The CC-GEMS platform addresses the limitations of existing approaches to synthetic mammalian cell communication. Its scalability, orthogonality, and ability to perform Boolean logic operations at the receptor level represent significant advancements. The platform's modular design allows for customization and expansion, enabling the creation of complex cell consortia with diverse functionalities. The use of diffusible ligands avoids the limitations of contact-dependent systems and allows for distributed information processing. The successful implementation of Boolean logic gates at the receptor level enhances the system's computational capabilities. The results support the potential of CC-GEMS for various applications, including cell-based therapeutics and diagnostics. Future research should explore the optimization of receptor density for improved signaling, expanding the platform's compatibility with other receptor architectures, and in vivo testing in relevant animal models. The platform could be applied to develop advanced cell therapies and diagnostic tools, improving their specificity and efficiency.
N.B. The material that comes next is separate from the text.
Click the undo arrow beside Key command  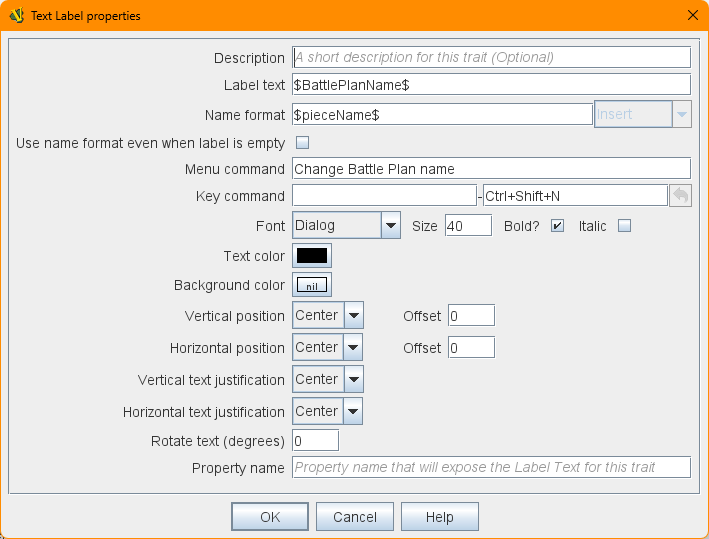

This research presents CC-GEMS, a novel and versatile platform for engineering synthetic communication in mammalian cells. The platform successfully demonstrates orthogonal receptor activation, soluble and secreted ligand-mediated activation, Boolean logic operations (OR and AND gates), intercellular communication, and therapeutic protein expression. Its modular design and scalability make it a powerful tool for creating sophisticated cell-based systems with diverse applications in therapeutics and diagnostics. Future work should focus on further optimizing the platform, exploring its use in primary immune cells, and conducting in vivo studies.

While the CC-GEMS platform shows considerable promise, there are some limitations to consider. The study primarily used HEK293T cells, which may not fully reflect the behavior of other cell types. Although the system demonstrated robust control of protein secretion, the level of activation in mammalian-expressed secreted ligands was lower compared to those expressed in bacteria. Further optimization of the system for different cell types and exploring the use of different promoters and reporter systems could enhance its versatility and applicability to a wider range of research questions and therapeutic contexts.